In Branch-and-Bound, one generates all the children of a node in the state space tree before going on to children of that node. This forces one to explicitly maintain the nodes in the tree using using something like a queue or stack. Often the queue that is maintained is a priority queue, where nodes are given a priority based on some heuristic. In spite of the overhead incurred by explicitly maintence of the nodes in the tree, Branch-and-Bound can often be more efficient than Backtracking when solutions might be found in relatively shallow portions of the tree. However, for CNF, when there is a little or no choice for a satisfying assignment, Backtracking will outperform Branch-and-Bound.

In optimization problems, such as the 0/1 Knapsack problem (see Chapter 7), bounding is also done by maintaining the best solution found so far in the search. If you can determine that a subtree cannot possibly contain a solution that is better than one already found, then the node can be bounded (the subtree pruned from the search). For example, a given node in the tree can be bounded if you allow fractional portions of the remaining objects in the subtree rooted at the node to be placed in the knapsack and you still could not improve an already generated solution.

Our second illustration of backtracking is the Sum of Subsets problem. The input to the Sum of Subsets problem is a set S of positive integers together with a given Sum, and the output is a subset of S whose elements add up to Sum (or the message that no such subset exists). There are two natural (static) state space trees modeling this problem (and any problem that involves choosing elements from a given set, such as 0/1 Knapsack). Both models proceed by scanning the elements in A in the order a1, a2, ... . Nodes in the variable tuple state space tree T are represented explicitly by indices of the chosen elements, whereas in the fixed tuple state space tree, nodes are represented by the 0/1 characteristic vector corresponding to the chosen elements. For example,
if A = {a1, a2, a3, a4, a5}, then in the variable tuple state space tree, the subset {a2, a4, a5} is represented by the node {2,4,5}, whereas in the fixed tuple state space tree it is represented by (0,1,0,1,1). The following figures illustrate the portion of the two different state space trees generated for
A = {1, 4, 5, 10, 4} and Sum = 9.

In the optimization version of Sum of Subsets, we want to find a subset having the fewest number of elements that sums to Sum. Here we keep track of the number of elements UB in the best solution found so far. When a node is examined which cannot do better than UB elements, then it is bounded. We first illustrate this for Backtracking and the same set A and Sum as before.
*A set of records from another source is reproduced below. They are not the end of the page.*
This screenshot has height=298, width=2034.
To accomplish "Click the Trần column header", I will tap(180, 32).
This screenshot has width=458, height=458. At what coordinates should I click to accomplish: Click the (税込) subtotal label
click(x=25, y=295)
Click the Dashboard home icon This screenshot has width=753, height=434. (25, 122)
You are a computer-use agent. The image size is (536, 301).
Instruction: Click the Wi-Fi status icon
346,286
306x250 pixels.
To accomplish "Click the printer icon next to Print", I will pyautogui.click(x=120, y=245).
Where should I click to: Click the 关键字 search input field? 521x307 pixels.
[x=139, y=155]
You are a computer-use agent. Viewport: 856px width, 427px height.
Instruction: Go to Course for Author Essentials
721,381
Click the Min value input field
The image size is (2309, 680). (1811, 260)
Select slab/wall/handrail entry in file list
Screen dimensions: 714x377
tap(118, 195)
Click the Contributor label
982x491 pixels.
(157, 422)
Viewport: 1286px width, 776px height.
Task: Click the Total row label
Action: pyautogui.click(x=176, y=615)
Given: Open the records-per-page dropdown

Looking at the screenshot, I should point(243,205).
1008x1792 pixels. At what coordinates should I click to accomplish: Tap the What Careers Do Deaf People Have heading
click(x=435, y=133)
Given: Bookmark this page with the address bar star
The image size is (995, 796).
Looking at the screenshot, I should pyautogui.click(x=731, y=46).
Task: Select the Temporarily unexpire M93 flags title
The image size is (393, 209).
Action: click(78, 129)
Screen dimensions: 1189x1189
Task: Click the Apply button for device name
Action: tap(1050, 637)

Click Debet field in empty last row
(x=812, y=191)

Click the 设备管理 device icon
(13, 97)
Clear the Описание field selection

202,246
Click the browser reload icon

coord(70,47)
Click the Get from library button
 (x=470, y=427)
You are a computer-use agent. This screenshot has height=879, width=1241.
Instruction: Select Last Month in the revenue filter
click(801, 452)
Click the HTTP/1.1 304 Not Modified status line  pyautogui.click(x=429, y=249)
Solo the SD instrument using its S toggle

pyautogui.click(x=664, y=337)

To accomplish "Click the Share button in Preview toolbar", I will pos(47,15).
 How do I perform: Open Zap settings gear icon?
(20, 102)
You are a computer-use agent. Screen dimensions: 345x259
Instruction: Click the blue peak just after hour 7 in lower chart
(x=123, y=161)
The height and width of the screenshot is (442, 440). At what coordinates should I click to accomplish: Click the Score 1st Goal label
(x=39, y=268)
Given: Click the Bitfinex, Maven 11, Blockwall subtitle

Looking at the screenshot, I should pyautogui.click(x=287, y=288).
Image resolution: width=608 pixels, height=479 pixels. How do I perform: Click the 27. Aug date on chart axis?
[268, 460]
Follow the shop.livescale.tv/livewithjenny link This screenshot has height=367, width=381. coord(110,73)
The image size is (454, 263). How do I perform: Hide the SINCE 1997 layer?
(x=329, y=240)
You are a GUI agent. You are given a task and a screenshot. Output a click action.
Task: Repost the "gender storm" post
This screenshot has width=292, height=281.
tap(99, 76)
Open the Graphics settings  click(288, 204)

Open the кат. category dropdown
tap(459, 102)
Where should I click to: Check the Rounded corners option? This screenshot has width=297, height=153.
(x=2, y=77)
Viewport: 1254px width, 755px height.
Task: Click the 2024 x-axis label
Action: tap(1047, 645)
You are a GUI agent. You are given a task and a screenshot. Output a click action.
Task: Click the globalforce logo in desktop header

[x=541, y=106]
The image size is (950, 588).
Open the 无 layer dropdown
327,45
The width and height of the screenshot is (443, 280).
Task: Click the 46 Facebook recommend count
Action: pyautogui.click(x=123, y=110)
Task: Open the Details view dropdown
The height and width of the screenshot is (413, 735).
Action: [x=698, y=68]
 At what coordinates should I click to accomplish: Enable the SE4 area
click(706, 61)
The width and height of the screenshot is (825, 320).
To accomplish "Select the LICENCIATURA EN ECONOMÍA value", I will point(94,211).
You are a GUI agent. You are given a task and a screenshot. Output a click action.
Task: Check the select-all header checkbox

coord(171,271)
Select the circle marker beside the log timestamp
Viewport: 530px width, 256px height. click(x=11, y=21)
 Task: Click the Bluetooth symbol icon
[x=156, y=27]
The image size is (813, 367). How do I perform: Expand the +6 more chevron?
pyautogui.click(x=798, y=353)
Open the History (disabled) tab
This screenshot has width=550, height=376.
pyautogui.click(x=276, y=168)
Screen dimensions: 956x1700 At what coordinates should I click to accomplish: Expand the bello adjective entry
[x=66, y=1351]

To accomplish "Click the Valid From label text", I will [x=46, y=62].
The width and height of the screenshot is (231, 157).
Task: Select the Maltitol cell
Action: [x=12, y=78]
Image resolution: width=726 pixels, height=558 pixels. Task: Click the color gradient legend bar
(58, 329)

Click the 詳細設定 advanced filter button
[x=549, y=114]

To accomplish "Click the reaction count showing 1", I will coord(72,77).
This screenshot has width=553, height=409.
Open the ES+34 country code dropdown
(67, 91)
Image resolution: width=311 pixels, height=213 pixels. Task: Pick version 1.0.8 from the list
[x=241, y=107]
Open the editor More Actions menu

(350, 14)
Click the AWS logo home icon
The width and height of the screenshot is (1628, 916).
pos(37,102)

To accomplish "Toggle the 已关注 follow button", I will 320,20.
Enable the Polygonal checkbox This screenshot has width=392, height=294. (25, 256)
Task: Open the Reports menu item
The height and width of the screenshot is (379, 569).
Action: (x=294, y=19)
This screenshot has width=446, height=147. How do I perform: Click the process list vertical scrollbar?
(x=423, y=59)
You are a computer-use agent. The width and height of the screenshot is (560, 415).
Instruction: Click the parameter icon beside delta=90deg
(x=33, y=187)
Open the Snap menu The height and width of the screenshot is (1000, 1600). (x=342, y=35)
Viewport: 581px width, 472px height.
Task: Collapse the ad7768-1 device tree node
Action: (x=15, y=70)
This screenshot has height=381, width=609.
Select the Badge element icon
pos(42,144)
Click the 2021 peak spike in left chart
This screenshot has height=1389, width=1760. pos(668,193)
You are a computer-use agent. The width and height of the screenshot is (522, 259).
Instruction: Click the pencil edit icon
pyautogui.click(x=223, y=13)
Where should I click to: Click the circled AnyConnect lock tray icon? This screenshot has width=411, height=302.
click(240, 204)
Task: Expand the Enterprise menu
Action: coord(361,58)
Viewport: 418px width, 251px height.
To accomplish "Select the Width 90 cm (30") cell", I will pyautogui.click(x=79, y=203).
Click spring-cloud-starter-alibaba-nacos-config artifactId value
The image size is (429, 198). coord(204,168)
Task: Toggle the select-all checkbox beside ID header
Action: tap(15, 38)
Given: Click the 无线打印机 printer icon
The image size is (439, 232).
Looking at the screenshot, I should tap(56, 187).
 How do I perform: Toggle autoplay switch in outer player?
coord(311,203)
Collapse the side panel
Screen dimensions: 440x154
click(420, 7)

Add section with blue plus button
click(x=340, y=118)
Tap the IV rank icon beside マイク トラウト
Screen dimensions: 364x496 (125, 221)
The following figure shows that portion of the state space tree generated by FIFO Branch-and-Bound. You will note that there is no need to maintain the variable UB or LoBd in this problem, since the first goal node found will automatically be optimal because of the breadth-first nature of FIFO Branch-and-Bound.

The fixed tuple state space tree is usually used for problems where the solutions (if any) are always a leaf nodes in the tree. In other words, a solution sequence always involves exactly n decisions. Such examples include graph coloring, boolean formula satisfiability, Traveling Salesman, and so forth. Sometimes, especially in optimization problems, the state space tree can be pruned from the outset. For example, suppose you want to determine the minimum number of colors needed to color a graph (so that no two adjacent vertices have the same color). If a graph has n vertices, then we need at most n colors. Considering the vertices in the order, it is clear that we can restrict color of vertex 1 to color 1. In the same way, we can restrict the color of vertex 2 to 1 or 2, and so forth. In other words, considering the vertices in the order, v1, v2, ... , vn, you can limit the color choices for vertex vi to colors 1,2, ..., i.